Une inquiétude palpable concernant l’IAG
Hassabis reconnaît l’énorme potentiel des futurs systèmes d’IA. Ceux-ci pourraient, selon lui, révolutionner divers domaines et apporter des solutions innovantes à des problèmes complexes. Mais dans un futur relativement lointain (bien que pas assez à ses yeux), il s’attend également à ce que l’intelligence artificielle générale (IAG) voie le jour.
Contrairement à l’IA que nous voyons principalement aujourd’hui, dont GPT d’OpenAI, l’IAG serait capable d’effectuer n’importe quelle tâche intellectuelle faisable par l’homme.

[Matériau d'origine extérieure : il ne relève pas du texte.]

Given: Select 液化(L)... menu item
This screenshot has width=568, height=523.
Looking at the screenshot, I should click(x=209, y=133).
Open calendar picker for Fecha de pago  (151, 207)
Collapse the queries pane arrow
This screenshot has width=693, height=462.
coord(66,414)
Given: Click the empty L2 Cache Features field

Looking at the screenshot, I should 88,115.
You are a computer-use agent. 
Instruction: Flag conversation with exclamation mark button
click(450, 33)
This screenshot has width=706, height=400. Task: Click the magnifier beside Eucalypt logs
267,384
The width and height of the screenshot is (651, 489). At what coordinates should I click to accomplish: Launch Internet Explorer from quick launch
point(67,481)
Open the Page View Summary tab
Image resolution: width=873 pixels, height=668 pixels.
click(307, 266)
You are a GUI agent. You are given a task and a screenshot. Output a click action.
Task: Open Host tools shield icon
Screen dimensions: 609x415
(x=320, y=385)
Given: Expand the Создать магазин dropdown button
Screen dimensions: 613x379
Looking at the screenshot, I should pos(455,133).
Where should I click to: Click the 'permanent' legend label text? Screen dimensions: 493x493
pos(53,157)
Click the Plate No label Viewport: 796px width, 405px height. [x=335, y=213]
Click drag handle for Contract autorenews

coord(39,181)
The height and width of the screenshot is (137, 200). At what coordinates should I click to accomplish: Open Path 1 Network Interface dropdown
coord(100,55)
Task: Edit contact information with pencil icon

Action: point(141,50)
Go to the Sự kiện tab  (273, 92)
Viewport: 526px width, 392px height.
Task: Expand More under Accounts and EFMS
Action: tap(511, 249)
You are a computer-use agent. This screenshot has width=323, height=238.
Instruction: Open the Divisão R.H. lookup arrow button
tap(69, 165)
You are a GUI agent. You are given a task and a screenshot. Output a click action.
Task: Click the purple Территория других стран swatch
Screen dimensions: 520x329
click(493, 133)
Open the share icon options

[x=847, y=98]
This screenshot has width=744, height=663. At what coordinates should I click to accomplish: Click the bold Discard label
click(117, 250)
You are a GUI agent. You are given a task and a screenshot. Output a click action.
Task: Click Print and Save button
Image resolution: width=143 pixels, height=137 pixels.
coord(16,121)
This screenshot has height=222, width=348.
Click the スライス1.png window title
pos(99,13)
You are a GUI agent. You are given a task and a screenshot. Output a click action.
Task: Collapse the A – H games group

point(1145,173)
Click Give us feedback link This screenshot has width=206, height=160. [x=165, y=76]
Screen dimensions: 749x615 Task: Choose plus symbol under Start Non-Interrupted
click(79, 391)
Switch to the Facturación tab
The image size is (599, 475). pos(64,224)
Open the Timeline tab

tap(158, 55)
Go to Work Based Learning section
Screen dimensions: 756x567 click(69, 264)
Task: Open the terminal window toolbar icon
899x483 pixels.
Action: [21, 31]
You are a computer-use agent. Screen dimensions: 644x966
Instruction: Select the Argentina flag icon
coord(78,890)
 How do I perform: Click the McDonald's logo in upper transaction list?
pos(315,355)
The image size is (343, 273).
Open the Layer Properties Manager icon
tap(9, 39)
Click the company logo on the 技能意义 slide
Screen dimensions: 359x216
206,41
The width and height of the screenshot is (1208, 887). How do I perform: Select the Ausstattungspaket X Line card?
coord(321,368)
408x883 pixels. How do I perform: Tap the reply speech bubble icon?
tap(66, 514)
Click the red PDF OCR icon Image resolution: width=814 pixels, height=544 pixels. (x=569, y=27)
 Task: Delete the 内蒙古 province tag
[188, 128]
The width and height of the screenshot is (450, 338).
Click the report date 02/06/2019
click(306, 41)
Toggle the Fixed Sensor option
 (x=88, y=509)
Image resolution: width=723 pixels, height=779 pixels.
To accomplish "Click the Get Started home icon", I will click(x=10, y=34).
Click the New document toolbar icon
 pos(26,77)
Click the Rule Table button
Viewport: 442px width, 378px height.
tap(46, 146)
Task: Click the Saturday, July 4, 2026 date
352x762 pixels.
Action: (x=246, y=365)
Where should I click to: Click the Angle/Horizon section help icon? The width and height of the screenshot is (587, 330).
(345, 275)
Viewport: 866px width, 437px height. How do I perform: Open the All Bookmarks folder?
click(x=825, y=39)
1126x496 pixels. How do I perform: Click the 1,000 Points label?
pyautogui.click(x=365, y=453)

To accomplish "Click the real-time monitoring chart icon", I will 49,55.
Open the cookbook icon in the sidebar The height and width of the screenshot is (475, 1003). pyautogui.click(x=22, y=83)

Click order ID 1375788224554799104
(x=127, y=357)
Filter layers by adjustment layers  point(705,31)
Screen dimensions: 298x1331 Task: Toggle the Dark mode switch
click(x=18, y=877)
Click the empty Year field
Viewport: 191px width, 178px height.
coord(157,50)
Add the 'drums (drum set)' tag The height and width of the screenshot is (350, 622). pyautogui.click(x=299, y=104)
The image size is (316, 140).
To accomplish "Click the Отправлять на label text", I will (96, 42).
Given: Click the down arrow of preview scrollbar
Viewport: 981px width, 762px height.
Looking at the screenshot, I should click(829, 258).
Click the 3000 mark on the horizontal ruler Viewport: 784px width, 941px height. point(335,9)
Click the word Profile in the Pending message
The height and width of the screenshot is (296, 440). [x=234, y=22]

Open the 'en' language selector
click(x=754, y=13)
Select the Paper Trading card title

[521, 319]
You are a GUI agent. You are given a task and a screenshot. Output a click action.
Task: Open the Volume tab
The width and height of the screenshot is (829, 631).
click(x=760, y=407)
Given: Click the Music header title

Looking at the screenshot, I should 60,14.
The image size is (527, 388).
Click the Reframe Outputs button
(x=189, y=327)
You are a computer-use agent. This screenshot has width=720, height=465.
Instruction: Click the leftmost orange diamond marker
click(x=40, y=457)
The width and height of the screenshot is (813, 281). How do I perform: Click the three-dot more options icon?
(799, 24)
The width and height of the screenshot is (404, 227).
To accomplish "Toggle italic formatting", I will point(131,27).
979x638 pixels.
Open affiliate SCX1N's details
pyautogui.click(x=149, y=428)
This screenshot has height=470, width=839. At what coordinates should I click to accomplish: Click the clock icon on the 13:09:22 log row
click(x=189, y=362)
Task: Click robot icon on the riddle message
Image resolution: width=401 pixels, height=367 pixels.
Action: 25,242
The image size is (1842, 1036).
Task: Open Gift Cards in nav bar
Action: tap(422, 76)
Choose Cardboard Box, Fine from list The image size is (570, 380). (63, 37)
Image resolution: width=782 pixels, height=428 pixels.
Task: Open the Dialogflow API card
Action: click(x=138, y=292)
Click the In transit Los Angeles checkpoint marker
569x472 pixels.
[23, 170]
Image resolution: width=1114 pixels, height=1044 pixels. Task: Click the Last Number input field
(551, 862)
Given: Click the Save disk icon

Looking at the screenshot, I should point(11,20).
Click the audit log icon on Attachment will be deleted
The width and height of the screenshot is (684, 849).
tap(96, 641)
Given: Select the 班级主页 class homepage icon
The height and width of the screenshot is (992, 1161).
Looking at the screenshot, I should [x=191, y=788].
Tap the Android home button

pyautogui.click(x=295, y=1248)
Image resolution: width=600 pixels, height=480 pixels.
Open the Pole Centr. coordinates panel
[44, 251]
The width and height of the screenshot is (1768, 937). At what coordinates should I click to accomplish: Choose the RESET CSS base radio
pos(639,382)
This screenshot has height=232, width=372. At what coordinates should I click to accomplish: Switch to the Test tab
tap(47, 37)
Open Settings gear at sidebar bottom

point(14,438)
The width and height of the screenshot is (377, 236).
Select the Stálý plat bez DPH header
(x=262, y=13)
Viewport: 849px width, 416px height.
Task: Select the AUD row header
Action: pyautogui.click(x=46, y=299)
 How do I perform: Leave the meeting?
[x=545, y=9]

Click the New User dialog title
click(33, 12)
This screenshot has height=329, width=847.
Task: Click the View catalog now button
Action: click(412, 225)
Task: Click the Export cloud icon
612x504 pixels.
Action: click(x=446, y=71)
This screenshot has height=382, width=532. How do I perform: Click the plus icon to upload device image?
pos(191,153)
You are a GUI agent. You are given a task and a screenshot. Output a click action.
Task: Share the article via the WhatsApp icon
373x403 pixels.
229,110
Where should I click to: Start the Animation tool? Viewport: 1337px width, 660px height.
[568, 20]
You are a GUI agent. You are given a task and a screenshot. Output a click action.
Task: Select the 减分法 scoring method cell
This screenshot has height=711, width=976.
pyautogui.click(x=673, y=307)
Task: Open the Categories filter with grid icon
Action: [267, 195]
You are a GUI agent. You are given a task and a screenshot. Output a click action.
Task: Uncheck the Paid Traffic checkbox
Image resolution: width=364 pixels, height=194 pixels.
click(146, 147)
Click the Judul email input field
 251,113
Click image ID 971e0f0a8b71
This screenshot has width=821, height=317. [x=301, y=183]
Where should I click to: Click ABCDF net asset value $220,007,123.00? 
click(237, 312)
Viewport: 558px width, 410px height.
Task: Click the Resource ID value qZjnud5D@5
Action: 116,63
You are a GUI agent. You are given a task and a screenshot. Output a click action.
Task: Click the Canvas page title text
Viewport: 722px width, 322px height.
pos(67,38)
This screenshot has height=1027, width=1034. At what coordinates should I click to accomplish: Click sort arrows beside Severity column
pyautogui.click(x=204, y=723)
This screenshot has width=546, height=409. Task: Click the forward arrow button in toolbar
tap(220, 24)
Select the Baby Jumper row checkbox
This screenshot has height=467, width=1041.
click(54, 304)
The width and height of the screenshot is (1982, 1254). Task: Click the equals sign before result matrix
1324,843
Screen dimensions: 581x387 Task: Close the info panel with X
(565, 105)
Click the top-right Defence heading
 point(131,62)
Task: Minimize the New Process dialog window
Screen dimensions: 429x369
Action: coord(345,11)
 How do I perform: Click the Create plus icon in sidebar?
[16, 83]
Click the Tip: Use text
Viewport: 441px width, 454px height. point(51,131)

Autrement dit, un système aux capacités de raisonnement, d’apprentissage, d’adaptation et d’autonomie similaires voire supérieures aux nôtres. Et la principale préoccupation avec l’IAG, selon Hassabis, c’est qu’elle puisse potentiellement échapper au contrôle humain, entraînant des conséquences potentiellement dangereuses.
Pour lui, même si l’avènement d’une IAG véritable semble encore lointain, il vaut mieux anticiper. Il a d’ailleurs affirmé que les IA actuelles « ne sont pas dangereuses, mais les prochaines générations pourraient le devenir lorsqu’elles disposeront de capacités supplémentaires telles que la planification, la mémoire à long terme et d’autres choses ».